Saved entries:
* * * * * * * * *

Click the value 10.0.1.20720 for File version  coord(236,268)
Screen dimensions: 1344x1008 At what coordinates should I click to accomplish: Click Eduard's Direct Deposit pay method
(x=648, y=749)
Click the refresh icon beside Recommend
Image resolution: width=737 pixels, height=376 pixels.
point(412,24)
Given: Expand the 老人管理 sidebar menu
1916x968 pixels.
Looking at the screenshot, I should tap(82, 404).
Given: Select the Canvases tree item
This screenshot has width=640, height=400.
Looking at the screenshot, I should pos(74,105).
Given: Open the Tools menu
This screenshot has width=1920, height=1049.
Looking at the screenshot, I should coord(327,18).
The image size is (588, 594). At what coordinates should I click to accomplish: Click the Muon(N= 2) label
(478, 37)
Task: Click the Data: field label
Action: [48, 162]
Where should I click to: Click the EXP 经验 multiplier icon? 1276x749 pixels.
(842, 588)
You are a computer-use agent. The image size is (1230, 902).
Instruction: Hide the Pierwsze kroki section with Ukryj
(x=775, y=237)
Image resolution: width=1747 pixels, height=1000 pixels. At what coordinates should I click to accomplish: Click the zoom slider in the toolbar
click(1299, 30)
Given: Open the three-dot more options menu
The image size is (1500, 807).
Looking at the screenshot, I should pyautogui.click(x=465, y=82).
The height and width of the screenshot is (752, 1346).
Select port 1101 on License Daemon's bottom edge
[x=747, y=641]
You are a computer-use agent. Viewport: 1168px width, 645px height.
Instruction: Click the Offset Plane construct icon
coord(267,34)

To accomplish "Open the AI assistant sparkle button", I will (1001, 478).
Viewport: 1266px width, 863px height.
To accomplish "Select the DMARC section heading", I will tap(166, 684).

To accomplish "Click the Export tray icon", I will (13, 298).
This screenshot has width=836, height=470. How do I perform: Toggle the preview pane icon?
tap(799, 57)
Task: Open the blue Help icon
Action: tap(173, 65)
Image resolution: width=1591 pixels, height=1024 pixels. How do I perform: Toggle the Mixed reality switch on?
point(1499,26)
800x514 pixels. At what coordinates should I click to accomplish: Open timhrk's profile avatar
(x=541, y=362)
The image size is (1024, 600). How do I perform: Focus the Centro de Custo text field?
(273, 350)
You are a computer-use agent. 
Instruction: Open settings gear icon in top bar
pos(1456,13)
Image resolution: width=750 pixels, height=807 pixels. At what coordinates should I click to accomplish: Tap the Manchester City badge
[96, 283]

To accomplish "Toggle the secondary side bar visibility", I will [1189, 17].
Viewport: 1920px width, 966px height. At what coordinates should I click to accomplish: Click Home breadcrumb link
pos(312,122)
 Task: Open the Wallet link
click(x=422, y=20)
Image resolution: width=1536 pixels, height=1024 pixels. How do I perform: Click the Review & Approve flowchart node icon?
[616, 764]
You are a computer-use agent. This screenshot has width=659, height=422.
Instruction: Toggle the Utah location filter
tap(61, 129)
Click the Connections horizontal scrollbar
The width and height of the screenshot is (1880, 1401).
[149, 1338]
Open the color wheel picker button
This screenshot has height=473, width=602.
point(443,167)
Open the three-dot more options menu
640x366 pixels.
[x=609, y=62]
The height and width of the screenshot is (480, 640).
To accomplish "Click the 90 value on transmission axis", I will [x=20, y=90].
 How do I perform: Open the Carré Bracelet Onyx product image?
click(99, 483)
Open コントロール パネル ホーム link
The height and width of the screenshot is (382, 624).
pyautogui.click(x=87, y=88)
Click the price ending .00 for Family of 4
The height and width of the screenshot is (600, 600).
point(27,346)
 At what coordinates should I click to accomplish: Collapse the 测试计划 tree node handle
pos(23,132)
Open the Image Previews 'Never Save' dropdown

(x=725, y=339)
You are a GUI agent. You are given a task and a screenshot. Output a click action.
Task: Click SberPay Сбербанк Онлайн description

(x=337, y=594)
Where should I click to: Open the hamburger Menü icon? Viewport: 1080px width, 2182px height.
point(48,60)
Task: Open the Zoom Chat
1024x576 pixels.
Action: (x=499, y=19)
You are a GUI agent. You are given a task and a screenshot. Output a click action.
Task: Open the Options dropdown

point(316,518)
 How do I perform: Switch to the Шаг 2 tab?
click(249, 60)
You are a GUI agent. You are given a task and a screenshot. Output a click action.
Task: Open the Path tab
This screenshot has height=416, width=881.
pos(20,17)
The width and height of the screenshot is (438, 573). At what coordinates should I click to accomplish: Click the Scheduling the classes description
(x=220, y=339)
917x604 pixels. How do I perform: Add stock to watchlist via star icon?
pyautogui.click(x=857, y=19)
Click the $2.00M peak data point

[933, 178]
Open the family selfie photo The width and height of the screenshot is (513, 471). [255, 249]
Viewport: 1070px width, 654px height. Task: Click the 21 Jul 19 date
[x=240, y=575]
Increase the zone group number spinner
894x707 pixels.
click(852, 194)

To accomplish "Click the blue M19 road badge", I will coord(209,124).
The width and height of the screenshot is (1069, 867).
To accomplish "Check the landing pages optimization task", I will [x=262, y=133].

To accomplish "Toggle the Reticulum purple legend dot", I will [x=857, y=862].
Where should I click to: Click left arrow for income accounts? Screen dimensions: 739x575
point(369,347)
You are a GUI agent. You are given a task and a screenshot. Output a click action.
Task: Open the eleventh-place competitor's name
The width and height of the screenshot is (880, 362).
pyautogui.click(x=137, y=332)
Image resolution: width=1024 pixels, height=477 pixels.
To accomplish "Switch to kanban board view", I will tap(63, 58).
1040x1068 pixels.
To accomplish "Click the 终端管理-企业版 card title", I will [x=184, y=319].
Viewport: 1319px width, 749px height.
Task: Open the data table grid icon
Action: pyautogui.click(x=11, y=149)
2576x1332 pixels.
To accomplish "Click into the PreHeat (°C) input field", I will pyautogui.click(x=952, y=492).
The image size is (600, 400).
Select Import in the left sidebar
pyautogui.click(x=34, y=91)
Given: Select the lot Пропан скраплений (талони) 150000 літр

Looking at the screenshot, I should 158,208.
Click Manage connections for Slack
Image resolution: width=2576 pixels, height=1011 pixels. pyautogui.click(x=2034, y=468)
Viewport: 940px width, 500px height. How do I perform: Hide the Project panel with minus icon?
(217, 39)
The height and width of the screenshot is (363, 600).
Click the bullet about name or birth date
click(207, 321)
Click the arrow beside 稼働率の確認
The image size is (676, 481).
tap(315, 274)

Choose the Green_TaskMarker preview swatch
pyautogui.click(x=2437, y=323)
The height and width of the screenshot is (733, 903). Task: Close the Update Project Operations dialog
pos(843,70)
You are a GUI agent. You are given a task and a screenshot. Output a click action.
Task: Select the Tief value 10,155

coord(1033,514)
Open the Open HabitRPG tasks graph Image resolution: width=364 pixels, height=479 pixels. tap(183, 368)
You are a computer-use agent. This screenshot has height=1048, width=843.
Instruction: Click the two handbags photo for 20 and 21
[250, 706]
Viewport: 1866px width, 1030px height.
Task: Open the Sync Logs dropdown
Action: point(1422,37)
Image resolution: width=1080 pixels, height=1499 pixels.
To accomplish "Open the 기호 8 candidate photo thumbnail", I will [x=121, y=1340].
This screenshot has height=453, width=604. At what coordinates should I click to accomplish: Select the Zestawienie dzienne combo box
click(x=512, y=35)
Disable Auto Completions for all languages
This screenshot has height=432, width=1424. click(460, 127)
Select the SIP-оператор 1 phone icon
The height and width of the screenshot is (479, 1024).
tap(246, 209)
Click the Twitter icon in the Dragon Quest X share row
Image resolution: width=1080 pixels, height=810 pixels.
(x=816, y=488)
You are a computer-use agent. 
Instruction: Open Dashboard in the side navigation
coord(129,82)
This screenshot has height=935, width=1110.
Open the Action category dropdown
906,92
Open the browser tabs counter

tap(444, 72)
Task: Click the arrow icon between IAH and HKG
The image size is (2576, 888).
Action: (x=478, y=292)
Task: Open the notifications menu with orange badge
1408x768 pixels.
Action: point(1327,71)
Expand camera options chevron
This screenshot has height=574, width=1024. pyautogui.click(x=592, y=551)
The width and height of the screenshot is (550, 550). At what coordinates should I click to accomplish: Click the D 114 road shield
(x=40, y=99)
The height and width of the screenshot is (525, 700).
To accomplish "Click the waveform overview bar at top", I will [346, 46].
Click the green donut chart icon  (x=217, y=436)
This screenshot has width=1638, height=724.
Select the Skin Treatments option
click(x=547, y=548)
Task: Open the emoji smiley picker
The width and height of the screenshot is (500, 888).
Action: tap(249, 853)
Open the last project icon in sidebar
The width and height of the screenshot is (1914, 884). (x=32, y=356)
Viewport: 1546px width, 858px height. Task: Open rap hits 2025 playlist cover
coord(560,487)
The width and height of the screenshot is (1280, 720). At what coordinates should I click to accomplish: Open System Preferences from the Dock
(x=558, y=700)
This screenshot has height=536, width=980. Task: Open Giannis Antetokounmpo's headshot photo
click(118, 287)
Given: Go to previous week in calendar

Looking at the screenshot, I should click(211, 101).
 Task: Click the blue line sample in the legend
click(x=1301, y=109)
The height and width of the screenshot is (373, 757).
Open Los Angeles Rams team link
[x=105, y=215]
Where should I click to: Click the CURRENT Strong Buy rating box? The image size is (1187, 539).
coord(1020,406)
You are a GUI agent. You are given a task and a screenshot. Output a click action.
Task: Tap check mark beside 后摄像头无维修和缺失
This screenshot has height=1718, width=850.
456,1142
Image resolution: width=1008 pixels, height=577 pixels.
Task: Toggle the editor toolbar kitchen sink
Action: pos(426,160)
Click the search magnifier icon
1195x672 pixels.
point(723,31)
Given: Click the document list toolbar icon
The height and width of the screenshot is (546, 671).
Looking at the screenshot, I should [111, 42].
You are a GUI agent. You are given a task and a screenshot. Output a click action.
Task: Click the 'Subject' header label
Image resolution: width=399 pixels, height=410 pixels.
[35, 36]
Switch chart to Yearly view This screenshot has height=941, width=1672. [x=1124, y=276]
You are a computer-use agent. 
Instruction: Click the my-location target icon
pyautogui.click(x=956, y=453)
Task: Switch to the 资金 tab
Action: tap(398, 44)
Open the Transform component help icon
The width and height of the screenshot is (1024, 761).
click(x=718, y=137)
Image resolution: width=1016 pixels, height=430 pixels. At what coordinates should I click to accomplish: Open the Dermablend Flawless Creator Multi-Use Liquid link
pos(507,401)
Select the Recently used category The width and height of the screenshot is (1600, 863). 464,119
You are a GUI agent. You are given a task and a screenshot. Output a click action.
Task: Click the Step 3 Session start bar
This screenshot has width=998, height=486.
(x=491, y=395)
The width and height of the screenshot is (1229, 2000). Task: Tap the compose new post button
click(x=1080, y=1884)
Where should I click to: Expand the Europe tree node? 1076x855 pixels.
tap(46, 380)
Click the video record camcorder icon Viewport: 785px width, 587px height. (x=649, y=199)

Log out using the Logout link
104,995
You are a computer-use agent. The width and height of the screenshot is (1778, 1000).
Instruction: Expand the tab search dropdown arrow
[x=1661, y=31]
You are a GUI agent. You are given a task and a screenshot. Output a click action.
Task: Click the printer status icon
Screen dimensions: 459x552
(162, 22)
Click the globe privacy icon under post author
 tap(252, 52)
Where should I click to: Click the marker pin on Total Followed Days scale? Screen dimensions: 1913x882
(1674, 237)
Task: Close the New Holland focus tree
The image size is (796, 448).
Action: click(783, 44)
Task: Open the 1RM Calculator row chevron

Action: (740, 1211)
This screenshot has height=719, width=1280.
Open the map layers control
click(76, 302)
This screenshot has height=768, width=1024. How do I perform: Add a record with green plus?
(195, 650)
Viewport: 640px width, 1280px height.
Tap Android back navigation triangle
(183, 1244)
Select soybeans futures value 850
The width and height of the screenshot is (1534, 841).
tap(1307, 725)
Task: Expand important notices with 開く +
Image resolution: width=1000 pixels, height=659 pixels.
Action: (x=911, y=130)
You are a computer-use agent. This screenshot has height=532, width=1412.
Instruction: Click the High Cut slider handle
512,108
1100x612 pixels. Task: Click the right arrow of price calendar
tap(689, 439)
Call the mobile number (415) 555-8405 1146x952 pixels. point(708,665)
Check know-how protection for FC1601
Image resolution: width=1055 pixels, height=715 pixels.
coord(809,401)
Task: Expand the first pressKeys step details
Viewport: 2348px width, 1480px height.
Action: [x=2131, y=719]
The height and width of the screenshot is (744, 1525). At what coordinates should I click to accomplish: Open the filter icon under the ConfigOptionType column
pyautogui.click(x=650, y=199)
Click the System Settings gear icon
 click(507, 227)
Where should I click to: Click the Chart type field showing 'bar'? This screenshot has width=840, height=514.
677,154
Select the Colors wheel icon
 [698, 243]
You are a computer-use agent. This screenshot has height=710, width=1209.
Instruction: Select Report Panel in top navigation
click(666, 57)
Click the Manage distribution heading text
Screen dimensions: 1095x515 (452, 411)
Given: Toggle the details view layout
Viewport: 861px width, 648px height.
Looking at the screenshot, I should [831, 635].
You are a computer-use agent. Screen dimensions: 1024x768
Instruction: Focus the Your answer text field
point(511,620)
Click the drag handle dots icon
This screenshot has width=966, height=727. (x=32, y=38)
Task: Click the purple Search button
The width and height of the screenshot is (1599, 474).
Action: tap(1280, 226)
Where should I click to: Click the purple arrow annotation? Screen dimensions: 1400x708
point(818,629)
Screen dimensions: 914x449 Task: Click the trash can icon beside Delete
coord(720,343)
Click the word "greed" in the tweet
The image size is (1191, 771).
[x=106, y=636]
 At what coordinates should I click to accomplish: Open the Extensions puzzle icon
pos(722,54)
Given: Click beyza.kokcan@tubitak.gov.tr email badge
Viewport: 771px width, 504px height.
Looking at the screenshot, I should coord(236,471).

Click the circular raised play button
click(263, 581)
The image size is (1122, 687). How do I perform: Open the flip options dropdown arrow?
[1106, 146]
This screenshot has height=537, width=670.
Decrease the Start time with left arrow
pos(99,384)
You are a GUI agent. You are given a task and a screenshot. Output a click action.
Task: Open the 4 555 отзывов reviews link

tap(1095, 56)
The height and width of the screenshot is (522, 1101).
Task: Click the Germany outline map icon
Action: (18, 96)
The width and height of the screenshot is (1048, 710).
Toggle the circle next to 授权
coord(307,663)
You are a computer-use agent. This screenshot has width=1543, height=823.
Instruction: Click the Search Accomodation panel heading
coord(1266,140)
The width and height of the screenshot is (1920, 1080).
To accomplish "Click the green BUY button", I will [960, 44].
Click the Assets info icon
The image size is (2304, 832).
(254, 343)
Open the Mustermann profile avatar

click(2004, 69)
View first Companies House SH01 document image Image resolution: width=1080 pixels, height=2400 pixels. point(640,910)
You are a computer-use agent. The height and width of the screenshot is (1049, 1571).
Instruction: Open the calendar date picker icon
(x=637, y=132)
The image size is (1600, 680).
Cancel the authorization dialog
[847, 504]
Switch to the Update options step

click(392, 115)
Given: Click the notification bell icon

* * * * * * * * *

Action item
Count of lines in the data above that contain the string "document": give this number and no other words.

Task answer
2